(Stored items)
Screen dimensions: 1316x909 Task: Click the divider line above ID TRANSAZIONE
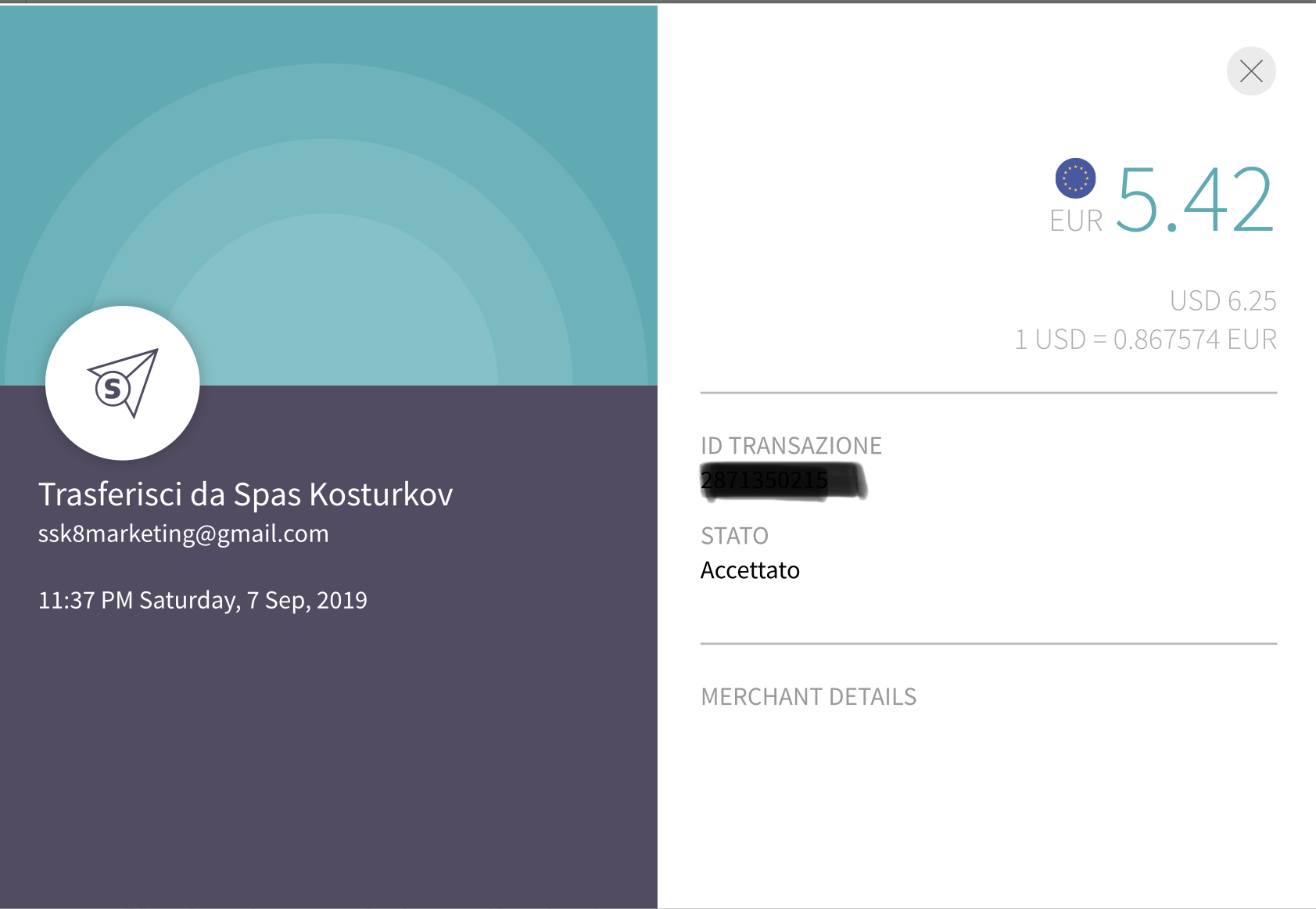tap(988, 393)
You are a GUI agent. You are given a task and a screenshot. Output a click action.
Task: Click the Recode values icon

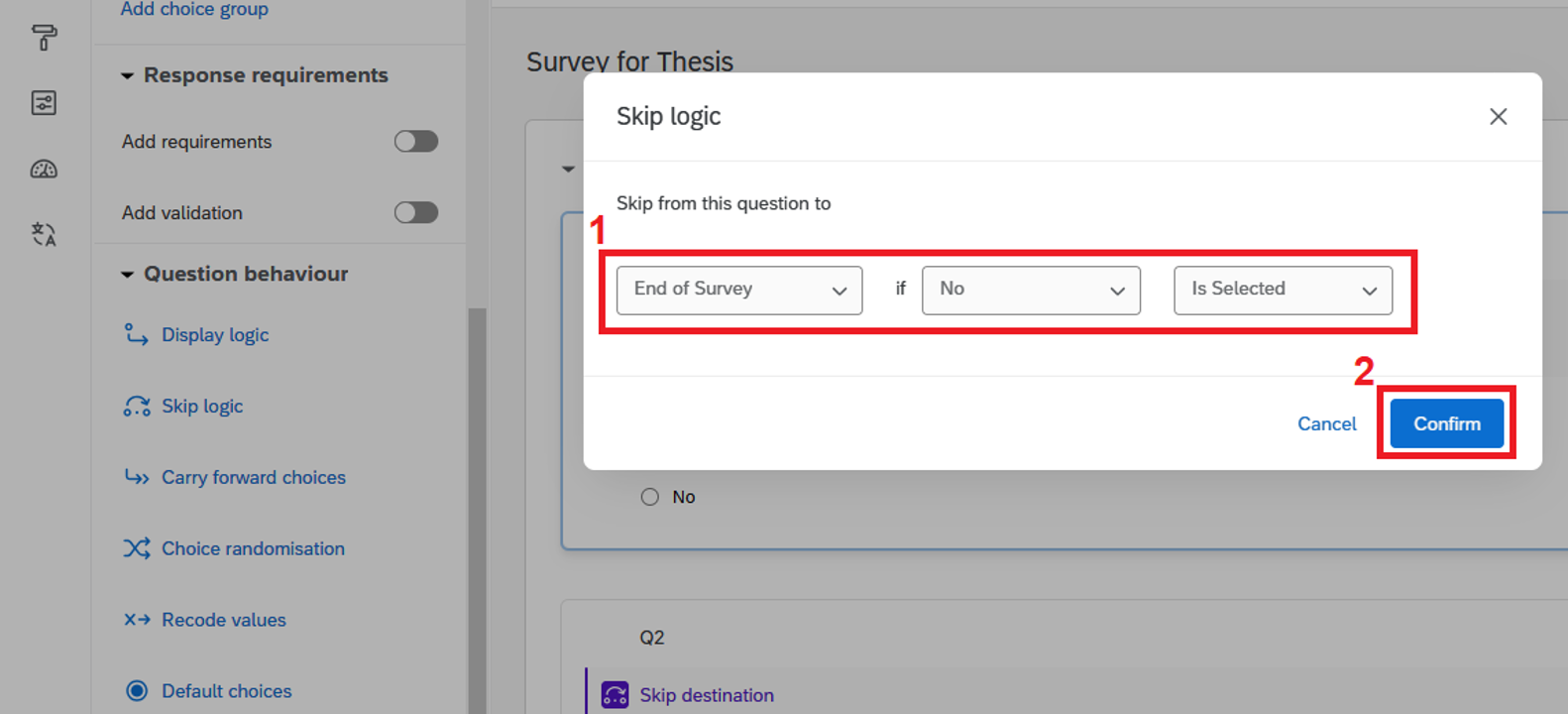coord(136,620)

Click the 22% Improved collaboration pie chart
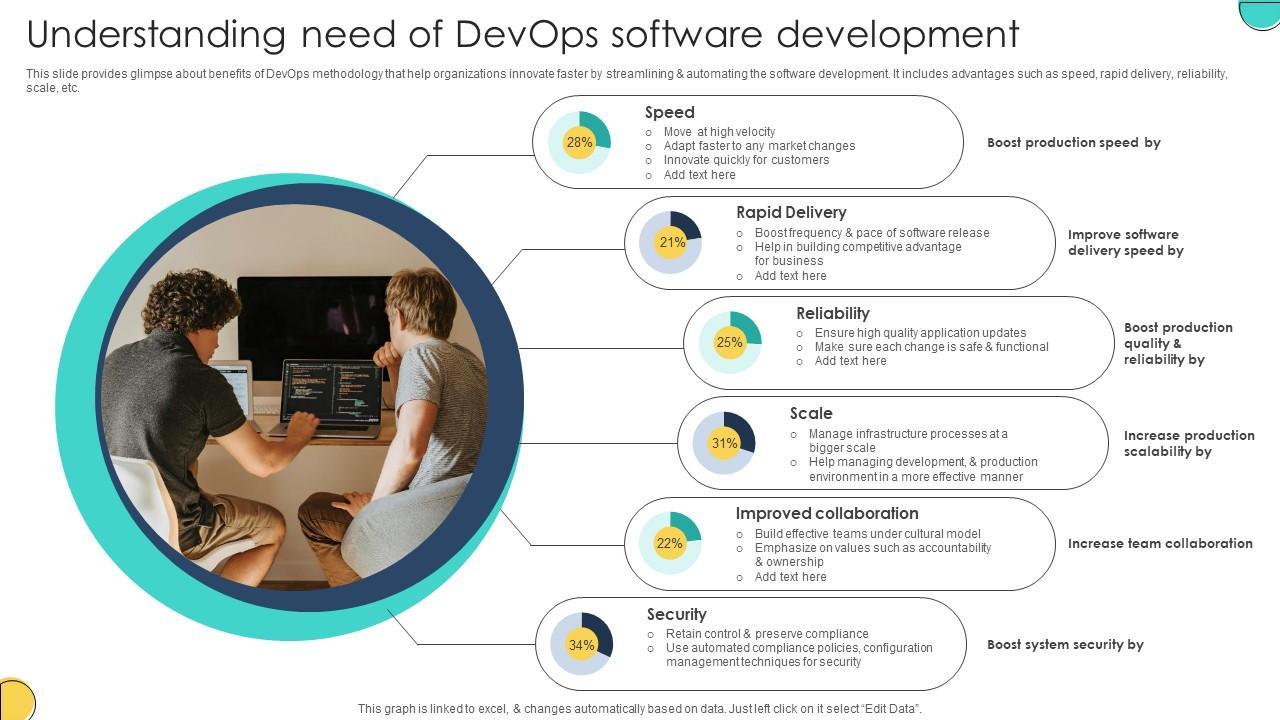point(670,544)
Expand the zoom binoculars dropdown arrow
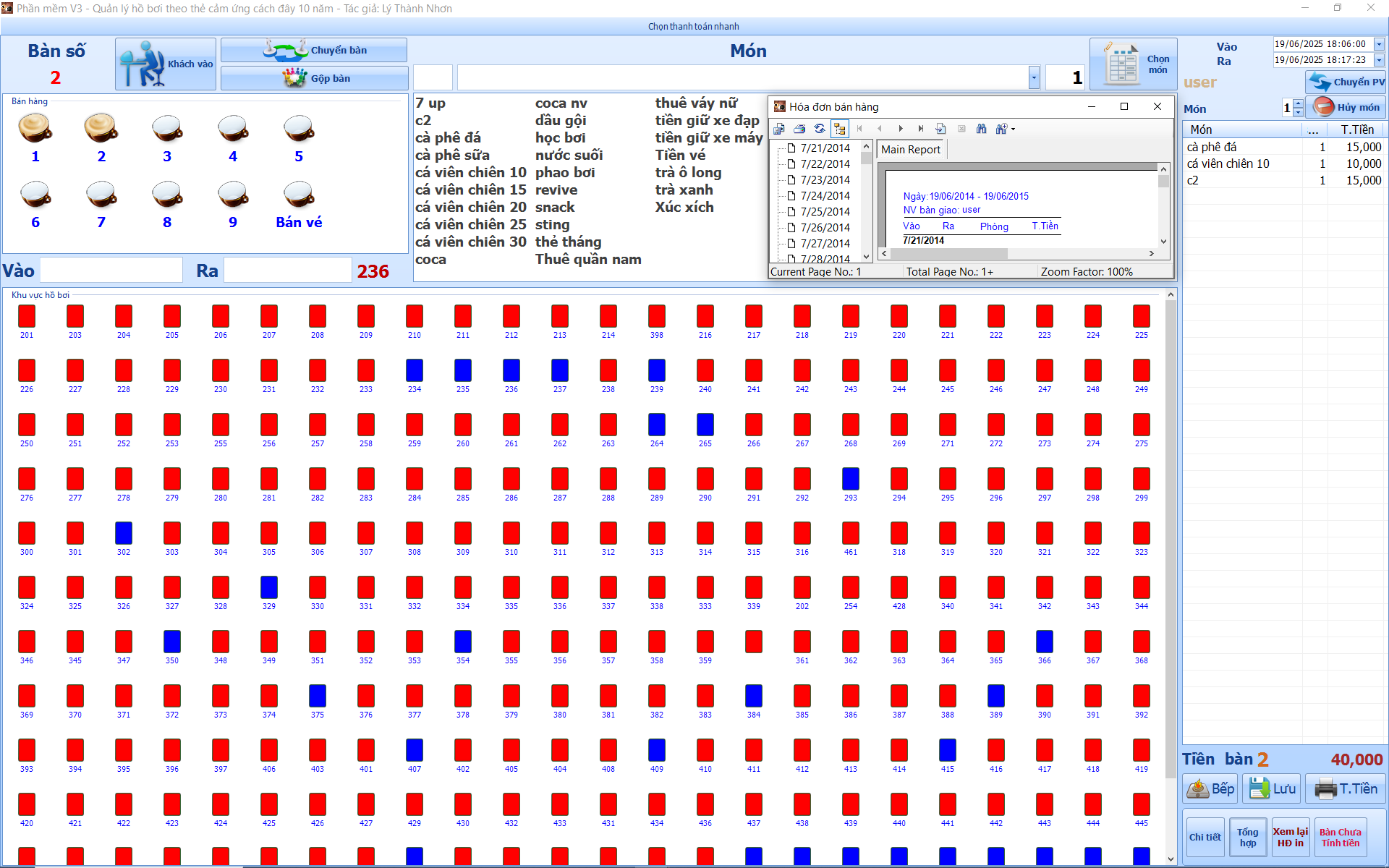 point(1014,129)
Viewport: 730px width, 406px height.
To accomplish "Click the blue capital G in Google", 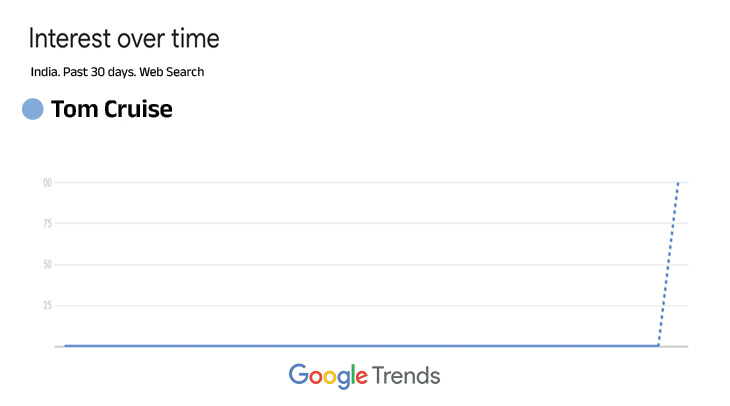I will 299,375.
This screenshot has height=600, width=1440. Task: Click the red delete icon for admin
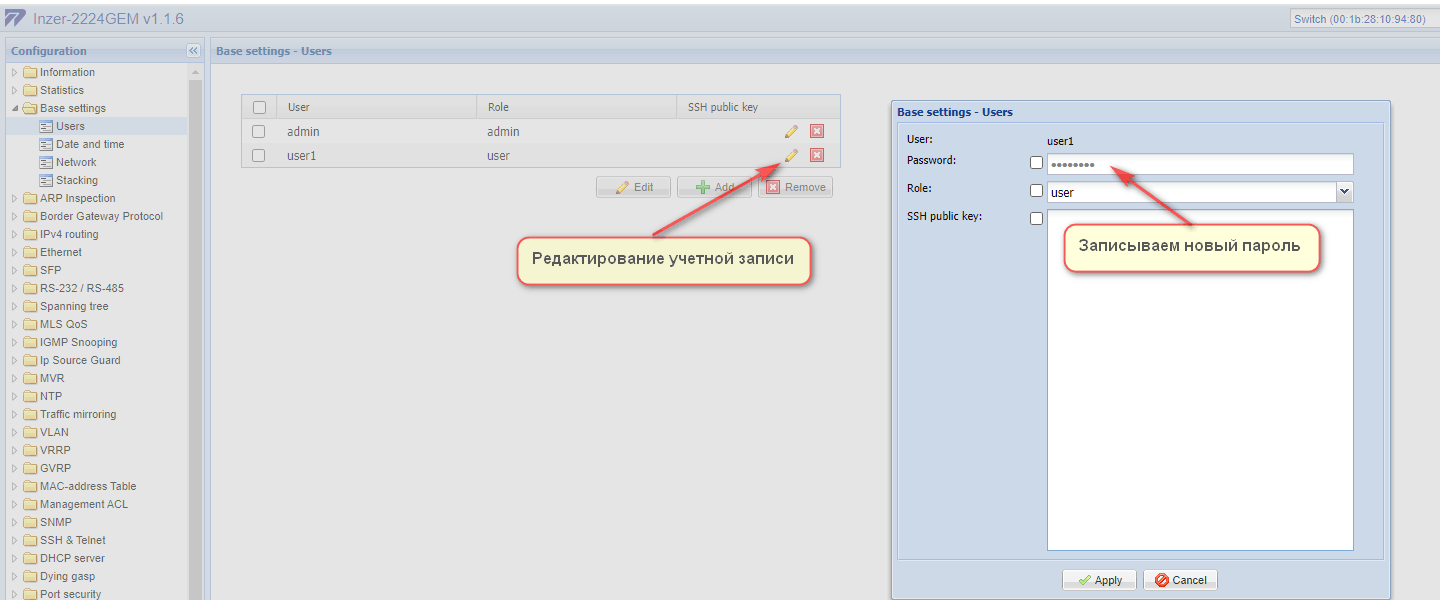pyautogui.click(x=816, y=131)
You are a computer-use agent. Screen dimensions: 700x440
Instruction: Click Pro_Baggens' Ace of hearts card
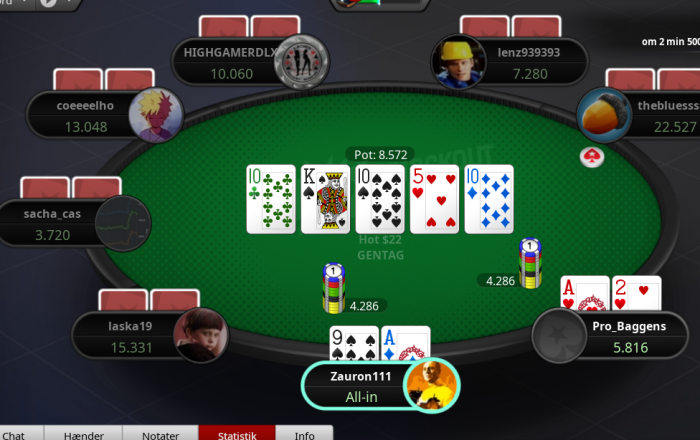click(585, 293)
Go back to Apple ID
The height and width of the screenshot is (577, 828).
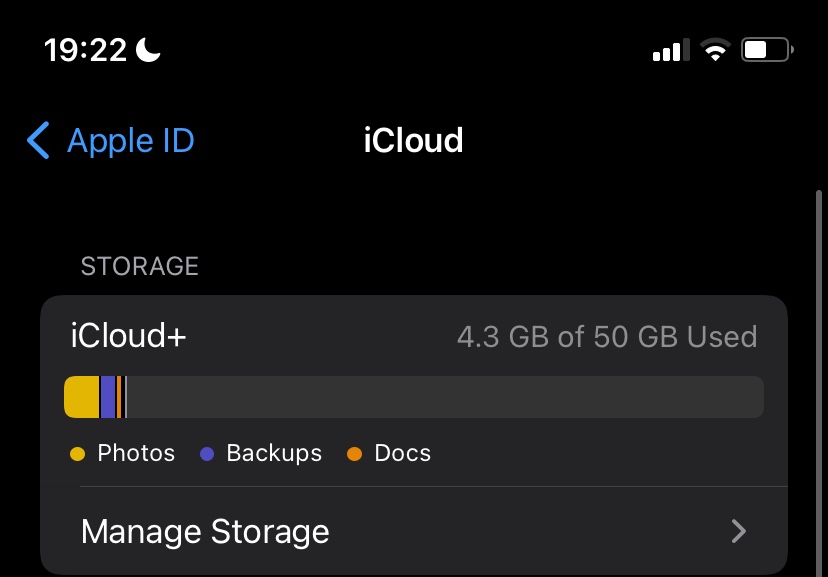[x=130, y=141]
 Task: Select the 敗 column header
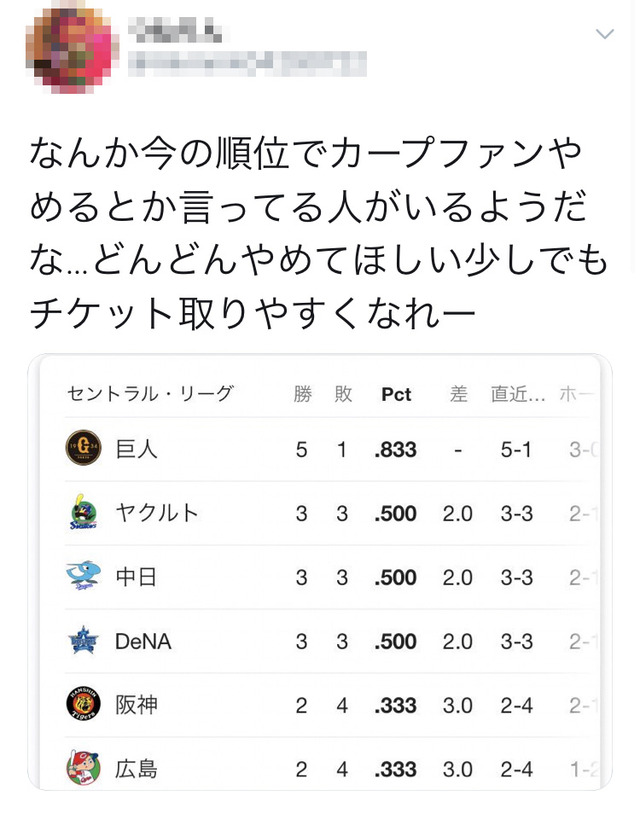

WHAT THE EXERCISE ASKS ->
With all pictures excluded, output exactly the lines from the one containing "You are a computer-use" through the final line of the entries, inclusive.

TASK SOLUTION ->
You are a computer-use agent. Screen dimensions: 700x440
Instruction: Click Pro_Baggens' Ace of hearts card
click(585, 293)
Go back to Apple ID
The height and width of the screenshot is (577, 828).
[x=130, y=141]
 Task: Select the 敗 column header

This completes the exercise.